═════ Provided entries

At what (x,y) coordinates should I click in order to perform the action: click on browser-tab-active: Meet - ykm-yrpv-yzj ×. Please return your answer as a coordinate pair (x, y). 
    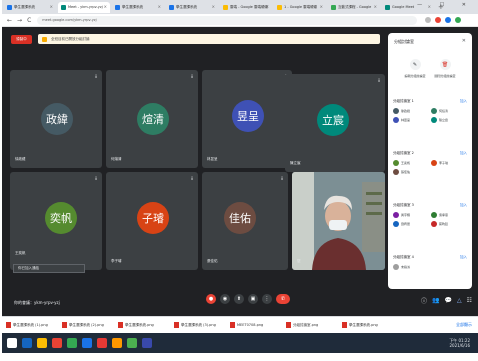
    Looking at the image, I should click on (84, 7).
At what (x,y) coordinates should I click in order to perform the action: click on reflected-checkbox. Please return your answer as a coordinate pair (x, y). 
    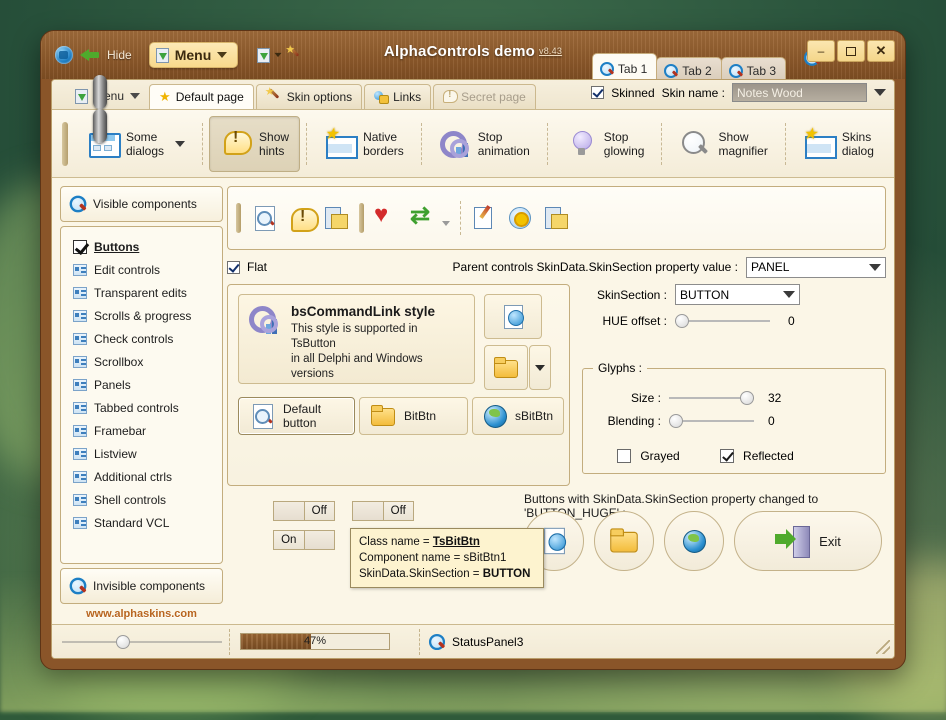
    Looking at the image, I should click on (726, 456).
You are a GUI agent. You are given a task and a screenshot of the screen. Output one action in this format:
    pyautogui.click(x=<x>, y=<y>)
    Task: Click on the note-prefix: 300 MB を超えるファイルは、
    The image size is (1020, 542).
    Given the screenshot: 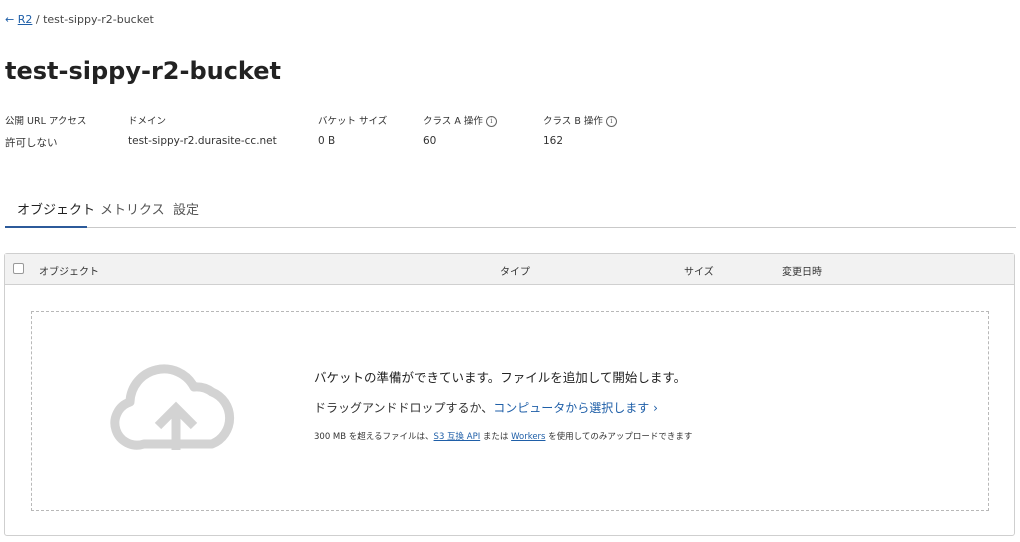 What is the action you would take?
    pyautogui.click(x=374, y=437)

══════════

Copy each line of the data above that contains the word "perform". Only matches with the same case count.

At what (x,y) coordinates should I click in order to perform the action: click on browser-tab-active: Meet - ykm-yrpv-yzj ×. Please return your answer as a coordinate pair (x, y). 
At what (x,y) coordinates should I click in order to perform the action: click on reflected-checkbox. Please return your answer as a coordinate pair (x, y). 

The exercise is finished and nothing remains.